Jimmy Carter Says U.S. Anti-Terrorism Policy Violates Human Rights

Former U.S. President Jimmy Carter wrote an op-ed in The New York Times slamming the U.S.’s human rights record after 9/ll.

Carter wrote that as a result of our anti-terrorism policies that infringe on human rights “our country can no longer speak with moral authority on these critical issues.”

Carter said that although the United States has “made mistakes in the past,” we took it to a whole new level this past decade, breaking the Universal Declaration of Human Rights we helped create.

He wrote:

“Our government’s counterterrorism policies are now clearly violating at least 10 of the declaration’s 30 articles, including the prohibition against ‘cruel, inhuman or degrading treatment or punishment.’”

For example, Carter wrote that the legalization of indefinite detention “violates the [Declaration’s] right to freedom of expression and to be presumed innocent until proved guilty.”

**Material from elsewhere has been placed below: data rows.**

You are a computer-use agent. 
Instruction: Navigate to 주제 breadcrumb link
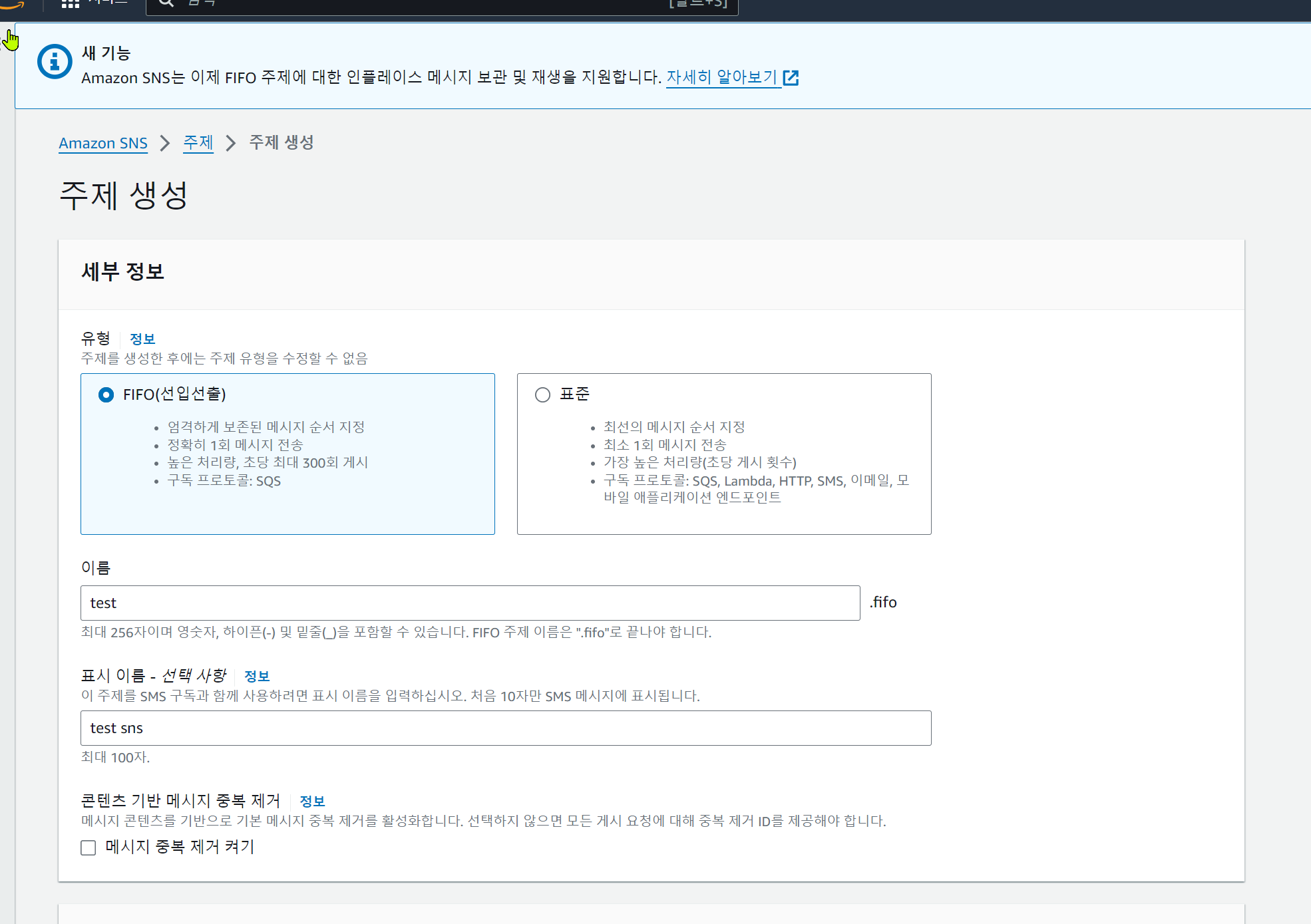pyautogui.click(x=198, y=142)
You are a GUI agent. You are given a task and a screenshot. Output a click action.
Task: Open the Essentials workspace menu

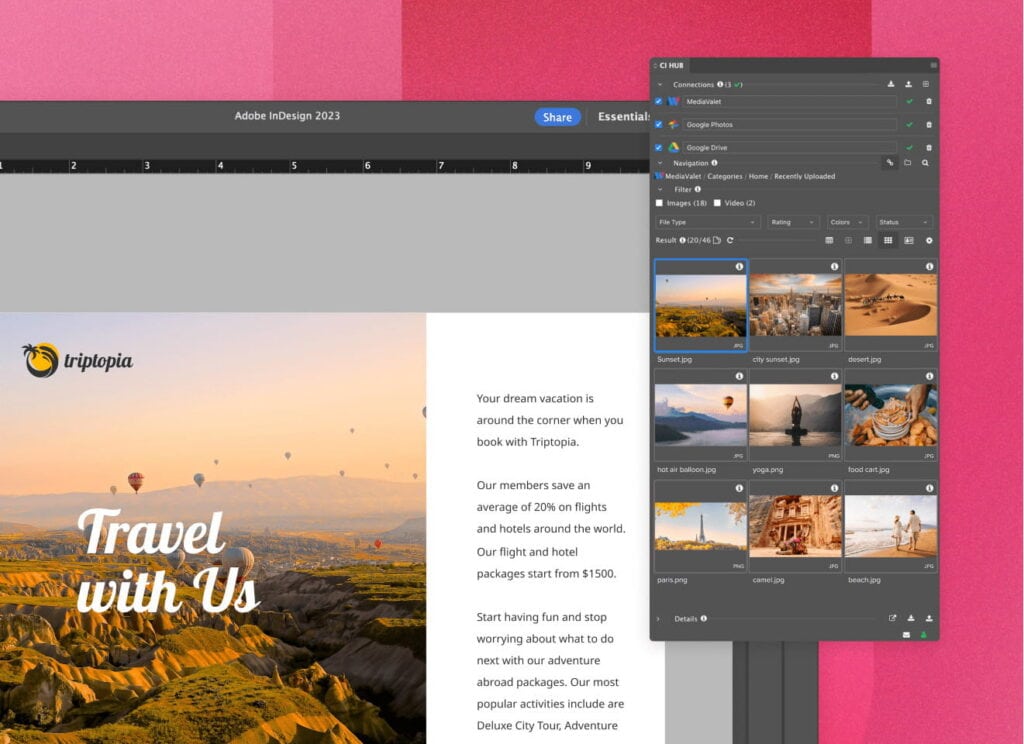pyautogui.click(x=624, y=117)
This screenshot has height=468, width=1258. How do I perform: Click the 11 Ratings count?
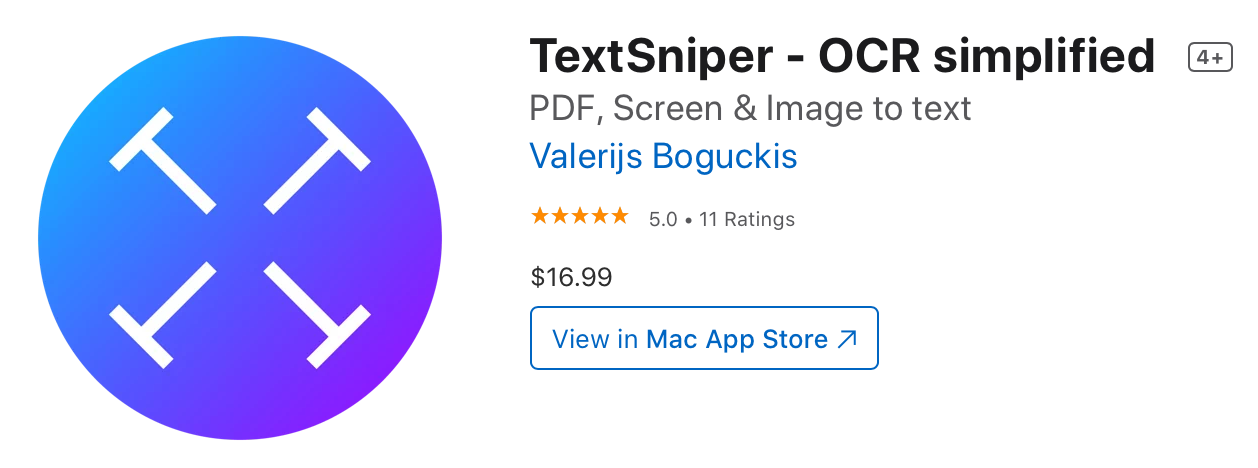coord(747,219)
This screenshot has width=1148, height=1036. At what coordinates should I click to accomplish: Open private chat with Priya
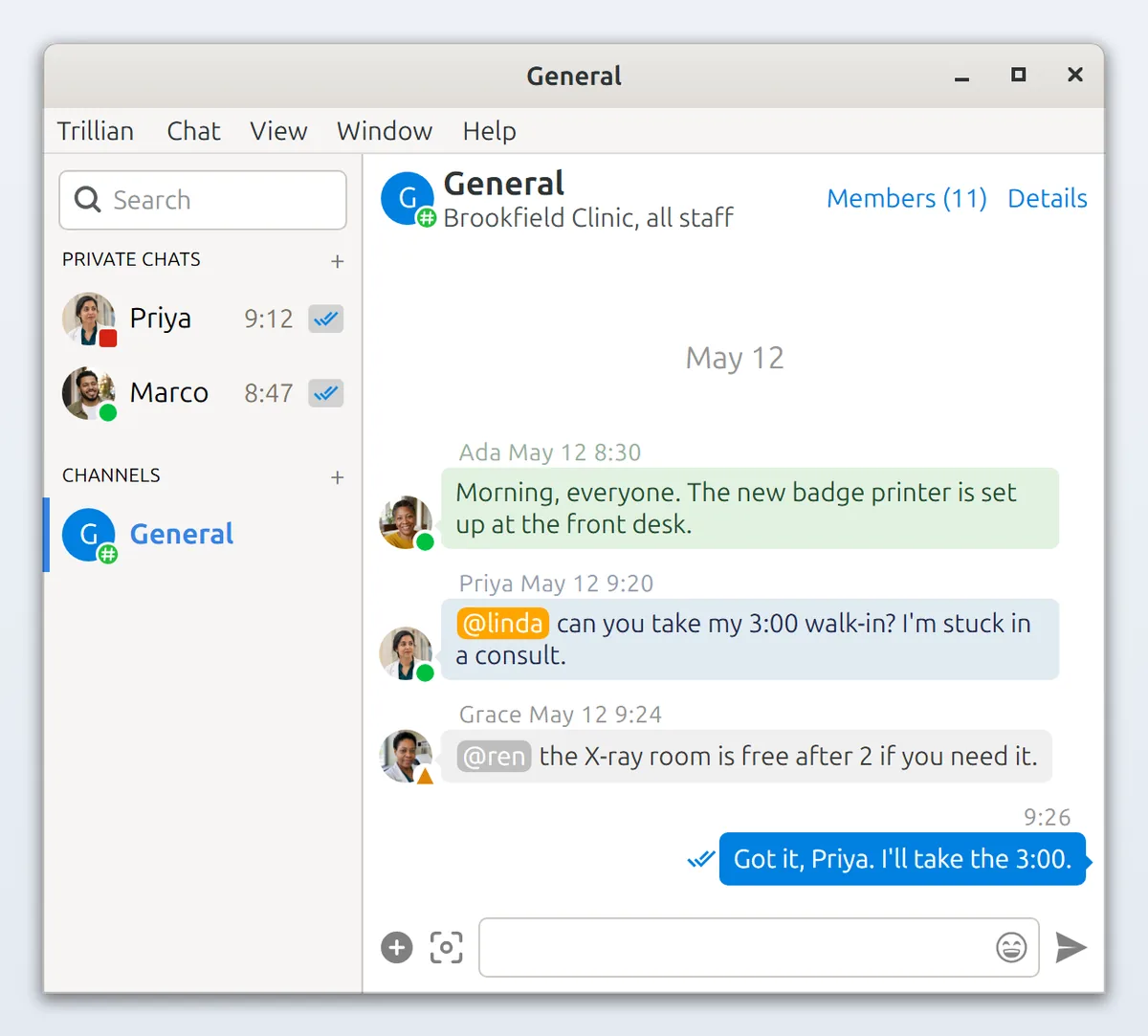coord(203,319)
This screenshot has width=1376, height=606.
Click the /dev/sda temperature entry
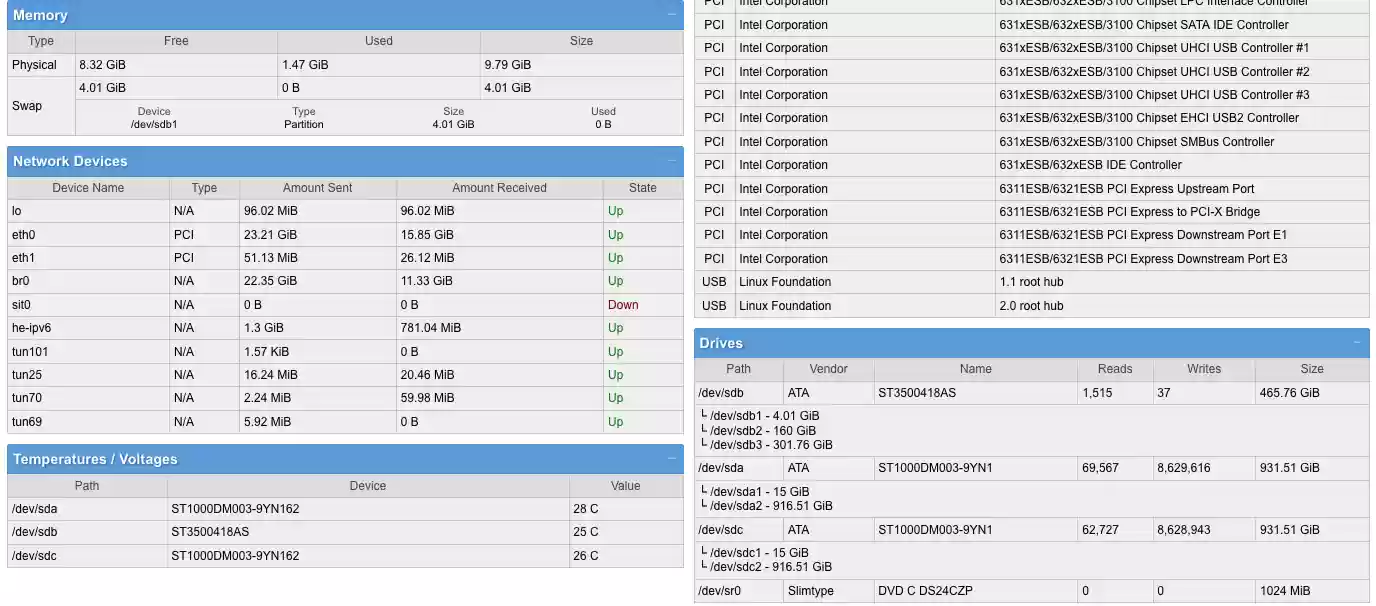coord(86,508)
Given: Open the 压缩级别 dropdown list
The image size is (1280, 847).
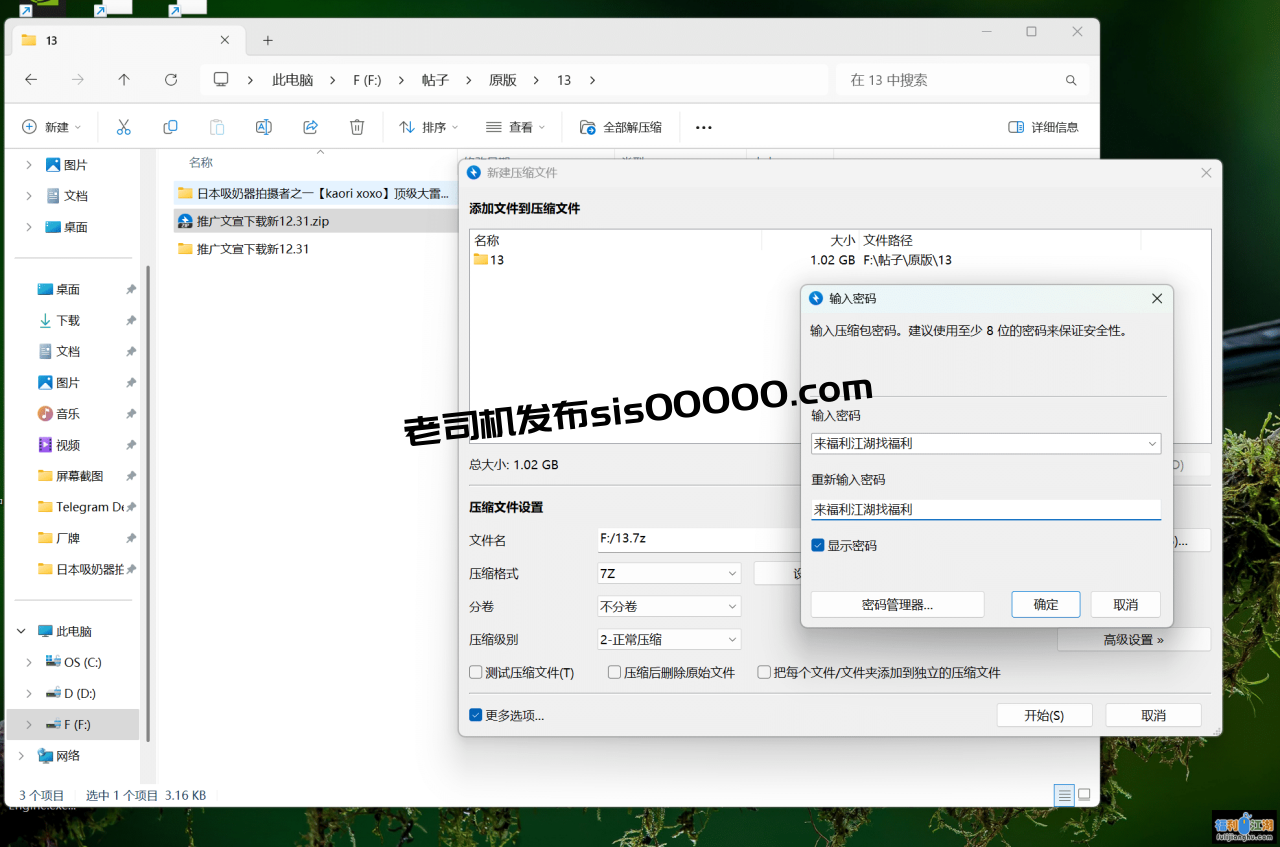Looking at the screenshot, I should 668,640.
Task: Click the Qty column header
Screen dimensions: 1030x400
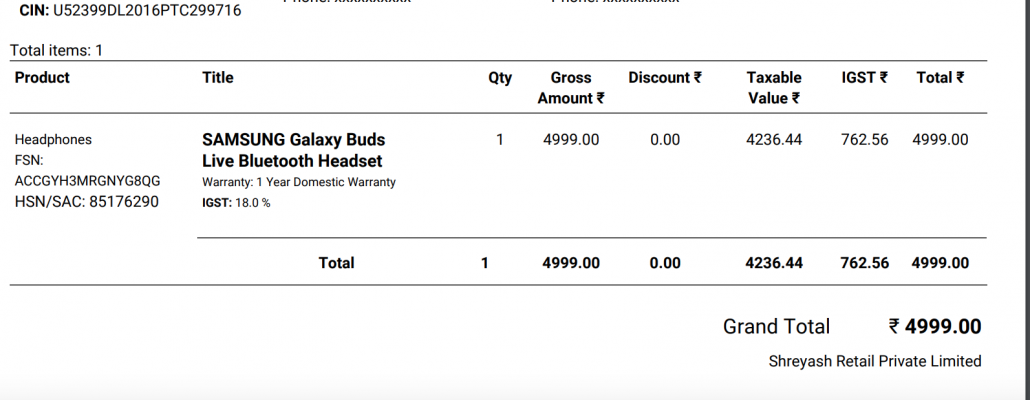Action: [500, 78]
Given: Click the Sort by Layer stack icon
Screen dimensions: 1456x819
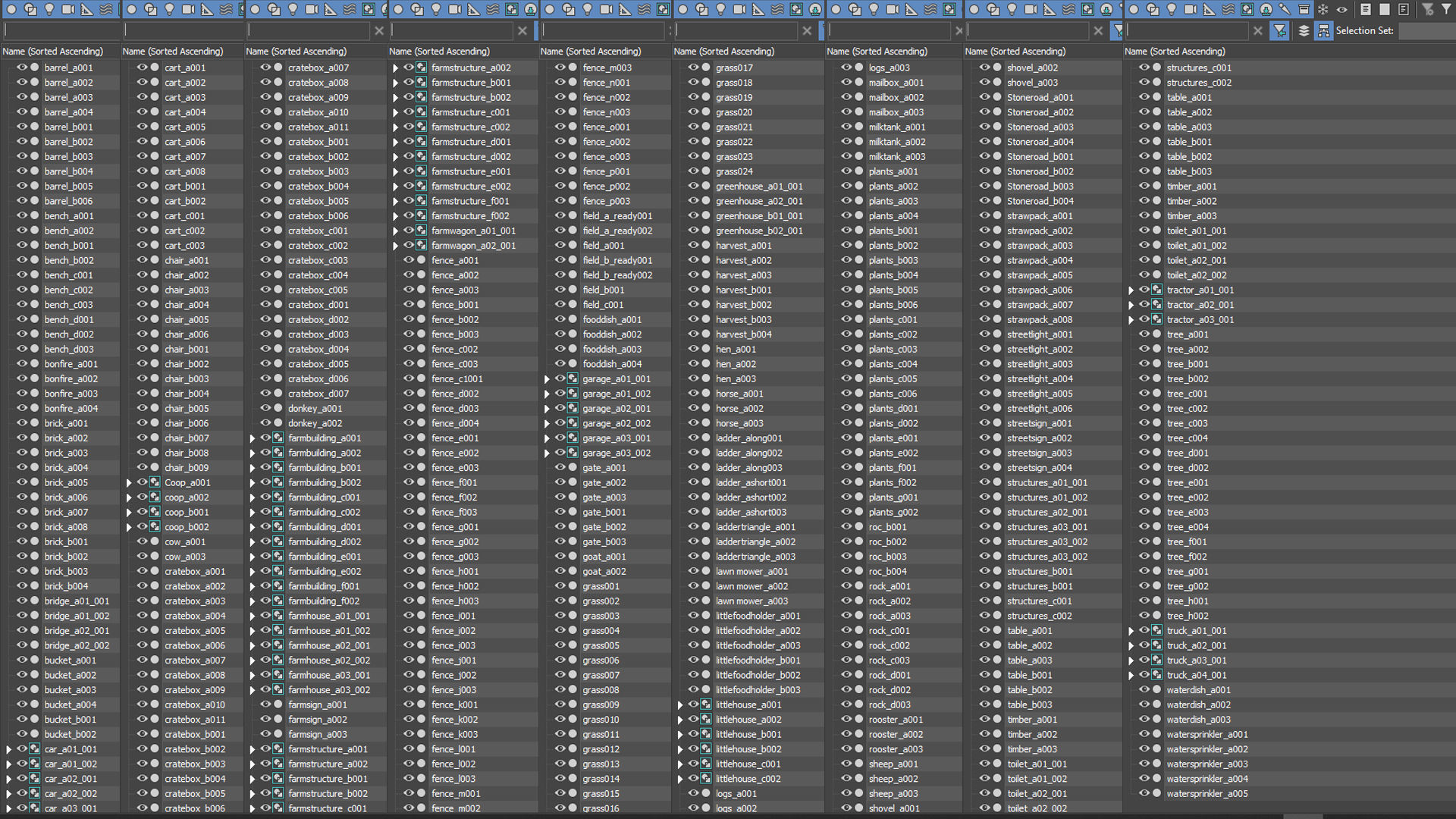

He wrote that everyday, U.S. residents also find their civil liberties violated, as recent laws “allow unprecedented violations of our rights to privacy through warrantless wiretapping and government mining of our electronic communications.”

Carter also discussed our continuous use of drones despite our knowledge of civilian deaths. He wrote that this fact has become normalized: “The death of nearby innocent women and children is accepted as inevitable.”

He also mentioned the acts of torture on Guantanamo Bay prisoners and how they seems tolerable “because the government claims they occurred under the cover of 'national security.'"

Carter wrote that “at a time when popular revolutions are sweeping the globe,” the U.S. should especially be adhering to basic human rights. “But instead of making the world safer,” he wrote, “America’s violation of international human rights abets our enemies and alienates our friends.”

Carter concluded by urging citizens to pressure Washington to obey for human rights.